Noisy coworkers are stopping employees from returning to the office

For the past year, companies have been struggling with the challenge of introducing a hybrid working policy that allows for at-home working whilst still promoting a joined-up office culture.

Plenty have tried to entice team members back in by offering free lunches or other employee perks. But while business leaders search for ways to create a fun working environment, new research indicates that their staff might just prefer a bit of peace and quiet.

Data collected by Oscar Acoustics has found that 75% of employees think raucous workspaces are preventing them from concentrating on their job.

Talkative team members might even be causing staff to avoid the office altogether. A quarter of UK workers, aged between 18 and 50, expressed serious concern about returning to the office due to excessive noise.

While 53% of bosses consider productive workspaces important to their organisation, it seems they are failing to create workplace harmony. The report is now warning managers about the importance of crafting a respectful working environment to help employees meet targets and avoid conflict with coworkers.

Figures show office banter is OUT

According to employees, the most annoying sound to listen to while working is office banter. Four in ten people said they found listening to this distracting.

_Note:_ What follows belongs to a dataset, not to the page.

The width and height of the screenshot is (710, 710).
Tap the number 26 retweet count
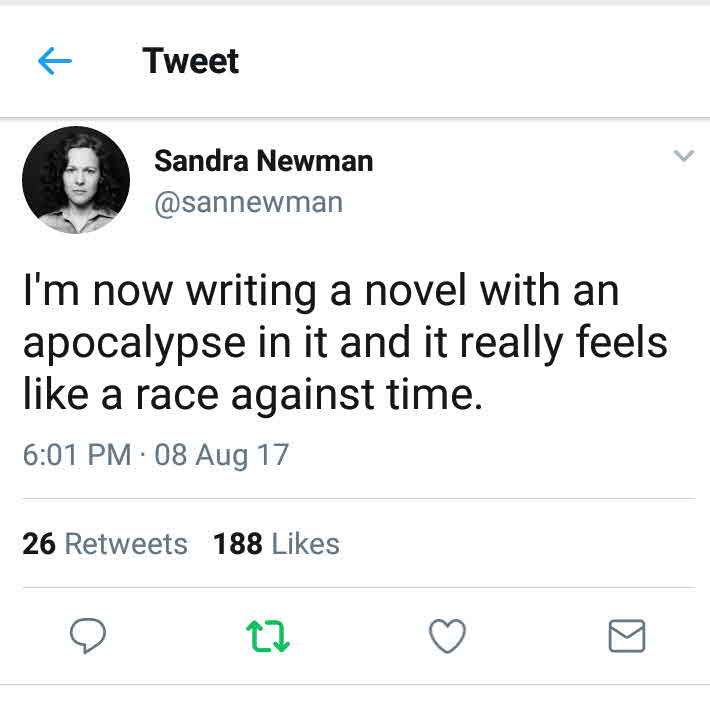coord(39,544)
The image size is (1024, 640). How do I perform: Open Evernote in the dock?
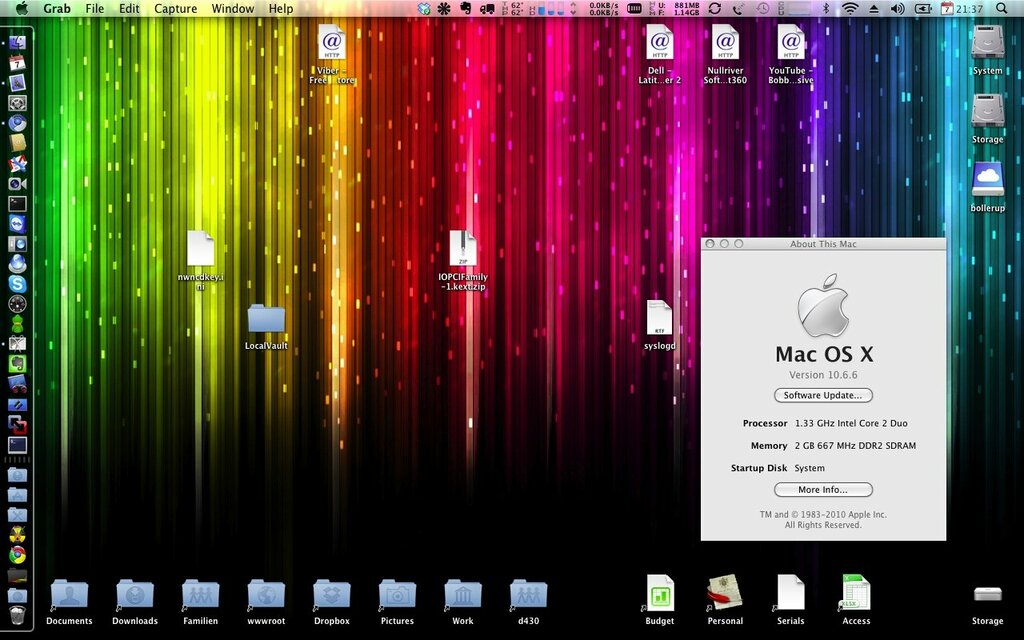point(17,363)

While platforms Zoom and Microsoft Teams were heralded as the tech-heroes of the pandemic, they are now causing department dissent. A third of employees admitted to struggling to concentrate as a result of nearby video conferencing.

The data could also spell the end for the classic desk lunch, with a fifth of workers divulging that they find ‘al desko’ dining off putting.

Rounding off the list for most-annoying sounds to hear at the desk were humming, singing and other bodily sounds like breathing and scratching.

Hybrid working – hear to stay?

One reason for the issue could be a result of the shift to post-COVID working culture. After nearly two and half years of working from home, office workers across the country have become familiar with home comforts, with little in the way of noise disturbances.

Compared to the tranquility of a home study, Oscar Acoustics’ research shows office workers are struggling to deal with the disparate working environments generated by hybrid working. In some cases, this has given rise to a disruptive organisational culture.

Shockingly, the report found that 8% of managers have had to fire members of staff due to them being too noisy. On top of this, 14% of employers admitted to relocating away from main areas of work to avoid a loud coworker.

Making sound sense

Ben Hancock, managing director at Oscar Acoustics says, “workers have returned to offices only to realise that their work environments aren’t up to scratch.

“Noise at work has always been a source of contention but now, after so much time spent at home, people are finding it intolerable. We should see it as a wakeup call for major change.”

Many business owners have switched to a hybrid working model as a cost saving measure. However, this potential benefit could be outweighed by the heightened threat of poor team working and a stressed out workforce – both of which would have a negative impact on business’ bottom lines.

Alluding to the current hiring crisis caused by the current labour shortages, Hancock advises that companies invest in smart office design, such as an efficient coworking space, to keep staff motivated and working together cohesively.

“If businesses are to come back stronger than ever, then it starts with creating the right environment for staff to thrive and feel at ease”, Hancock adds.